Frage: Wird die Bundesregierung die Haftbefehle des Internationalen Strafgerichtshofs (IStGH) gegen den israelischen Premierminister Benjamin Netanyahu und den ehemaligen israelischen Verteidigungsminister Yoav Gallant wegen Verbrechen gegen die Menschlichkeit und Kriegsverbrechen bei Betreten von deutschem Hoheitsgebiet umsetzen (www.icc-cpi.int/news/situation-state-palestine-icc-pre-trial-chamber-i-rejects-state-israels-challenges) und damit die Verpflichtungen (Kooperationspflicht) der Bundesrepublik Deutschland als Vertragsstaat des Römisches Statuts des Internationalen Strafgerichtshofs (IStGH-Statut) erfüllen (bitte begründen)?
Antwort: Die Bundesregierung hat die Entscheidung des Internationalen Strafgerichtshofes (IStGH) zu den beantragten Haftbefehlen gegen den israelischen Premierminister Benjamin Netanjahu und den ehemaligen Verteidigungsminister Joaw Galant zur Kenntnis genommen.
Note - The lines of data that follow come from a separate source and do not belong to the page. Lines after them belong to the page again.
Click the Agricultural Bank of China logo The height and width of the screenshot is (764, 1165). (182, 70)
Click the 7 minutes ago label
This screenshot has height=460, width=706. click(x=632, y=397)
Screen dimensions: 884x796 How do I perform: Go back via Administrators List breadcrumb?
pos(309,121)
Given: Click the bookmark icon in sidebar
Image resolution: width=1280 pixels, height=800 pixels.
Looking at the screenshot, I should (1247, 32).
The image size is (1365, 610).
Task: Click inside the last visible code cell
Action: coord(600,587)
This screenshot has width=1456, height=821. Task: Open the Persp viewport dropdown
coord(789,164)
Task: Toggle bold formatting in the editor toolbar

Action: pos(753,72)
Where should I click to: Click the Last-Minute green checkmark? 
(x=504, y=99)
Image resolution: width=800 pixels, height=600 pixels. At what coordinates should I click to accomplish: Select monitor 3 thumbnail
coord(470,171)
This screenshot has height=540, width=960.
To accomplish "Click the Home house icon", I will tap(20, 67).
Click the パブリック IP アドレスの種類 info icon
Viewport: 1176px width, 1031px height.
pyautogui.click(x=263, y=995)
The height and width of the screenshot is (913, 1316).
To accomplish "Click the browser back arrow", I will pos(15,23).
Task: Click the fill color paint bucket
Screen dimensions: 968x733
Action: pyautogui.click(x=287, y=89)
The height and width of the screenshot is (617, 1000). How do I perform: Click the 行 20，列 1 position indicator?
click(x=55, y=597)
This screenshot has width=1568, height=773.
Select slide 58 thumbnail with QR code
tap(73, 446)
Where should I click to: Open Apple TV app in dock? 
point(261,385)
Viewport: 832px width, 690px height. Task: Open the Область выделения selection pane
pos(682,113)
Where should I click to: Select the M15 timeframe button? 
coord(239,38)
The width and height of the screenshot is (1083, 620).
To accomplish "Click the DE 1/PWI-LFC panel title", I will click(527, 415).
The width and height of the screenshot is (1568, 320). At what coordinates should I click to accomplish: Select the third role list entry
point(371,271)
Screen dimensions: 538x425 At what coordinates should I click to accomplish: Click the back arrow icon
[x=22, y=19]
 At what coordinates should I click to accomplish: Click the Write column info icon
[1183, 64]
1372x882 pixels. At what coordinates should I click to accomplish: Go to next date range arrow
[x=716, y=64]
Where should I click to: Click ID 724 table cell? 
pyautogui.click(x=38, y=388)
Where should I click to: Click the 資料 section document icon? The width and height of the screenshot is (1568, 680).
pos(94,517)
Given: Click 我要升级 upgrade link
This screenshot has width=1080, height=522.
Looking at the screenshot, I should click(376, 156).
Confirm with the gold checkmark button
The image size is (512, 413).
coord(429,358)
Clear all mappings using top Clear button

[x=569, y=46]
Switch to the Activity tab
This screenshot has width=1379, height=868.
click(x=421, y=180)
Die Bundesregierung war an der Ausarbeitung des IStGH-Statuts beteiligt und ist einer der größten Unterstützer des IStGH. Diese Haltung ist auch Ergebnis der deutschen Geschichte. Gleichzeitig ist Konsequenz der deutschen Geschichte, dass uns einzigartige Beziehungen und eine große Verantwortung mit Israel verbinden.
Die innerstaatlichen Schritte wird die Bundesregierung gewissenhaft prüfen. Weiteres stünde erst dann an, wenn ein Aufenthalt von Premierminister Benjamin Netanjahu und dem ehemaligen Verteidigungsminister Joaw Galant in Deutschland absehbar ist.